Sugar policy: absurd but apparently permanent
The House version of the farm bill is in a mess right now and there is much to say about both its process (highly politicized) and content (thoughtless, mean-spirited, and just plain nasty). I will be singling out specific pieces for comment every now and then.
Let’s start with a proposed amendment that the House soundly defeated. AP reporter Candace Choi succinctly summarized the significance of this defeat: Big Sugar beats back Big Candy.
I’ve discussed our absurd Big Sugar policy in previous posts.
For decades, despite endless reform attempts, U.S. sugar policy has protected the interests of producers of sugar cane and sugar beets.
Basically, current policy maintains the price of domestic sugar at a level higher than the market price in order to protect politically powerful sugar cane growers in Louisiana and Florida, and somewhat less powerful—but far more numerous—growers of sugar beets.
American consumers pay more for sugar, but only an average of $10 per capita per year, not enough to get people upset.
The big losers are candy makers and other commercial users of cane and beet sugars. Soft drink makers are relatively unaffected because they mostly use high fructose corn sweeteners.
Reps. Virginia Foxx (R-N.C.) and Danny K. Davis (D-Ill.) sponsored an amendment to the farm bill that would require the sugar industry to repay the government if and when its loan program operates at a loss.

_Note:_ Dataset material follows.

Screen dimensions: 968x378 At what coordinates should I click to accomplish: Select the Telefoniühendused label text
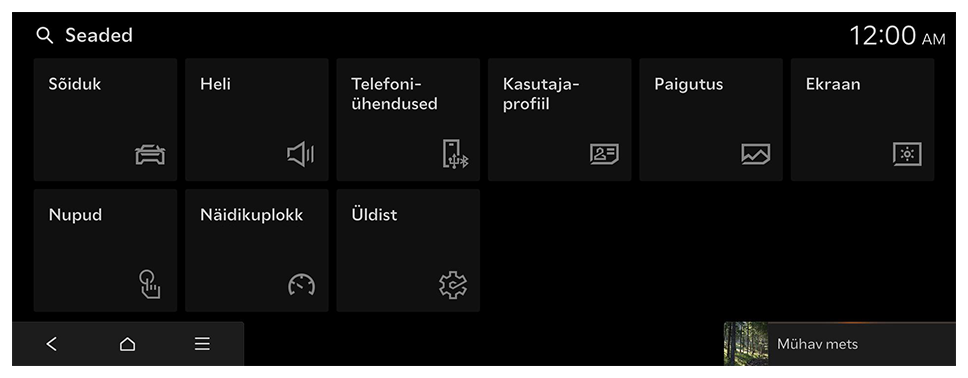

The sugar program is not supposed to cost taxpayers any money because it keeps prices high enough so that loans get paid back. But in 2013, prices fell and the USDA had to buy surplus sugar at a loss of $259 million. The Congressional Budget Office says that the sugar program will cost about taxpayers about $76 million over the next decade.
Nevertheless the House defeated the sugar amendment by a vote of 137 to 278. How come? Louisiana and Florida are key election states. Sugar beet growers operate in practically every northern state in the U.S.
The successful fight to defeat the amendment was led by the American Sugar Alliance. The Washington Post reports how the Alliance paid for an advertising campaign positioning the growers it represents as victims.
A full-page ad in last Wednesday’s Wall Street Journal featured a picture of two Louisiana sugar planters and the words: “Excluding us from loans available to other crops isn’t ‘modest reform,’ it’s discriminatory. Don’t cut sugar farmers out of the Farm Bill. Oppose harmful amendments.”
And so the House did.
This is only the latest episode in attempts to reform sugar policy. Chalk this one up as a win for Big Sugar, as Candace Choi so nicely pointed out.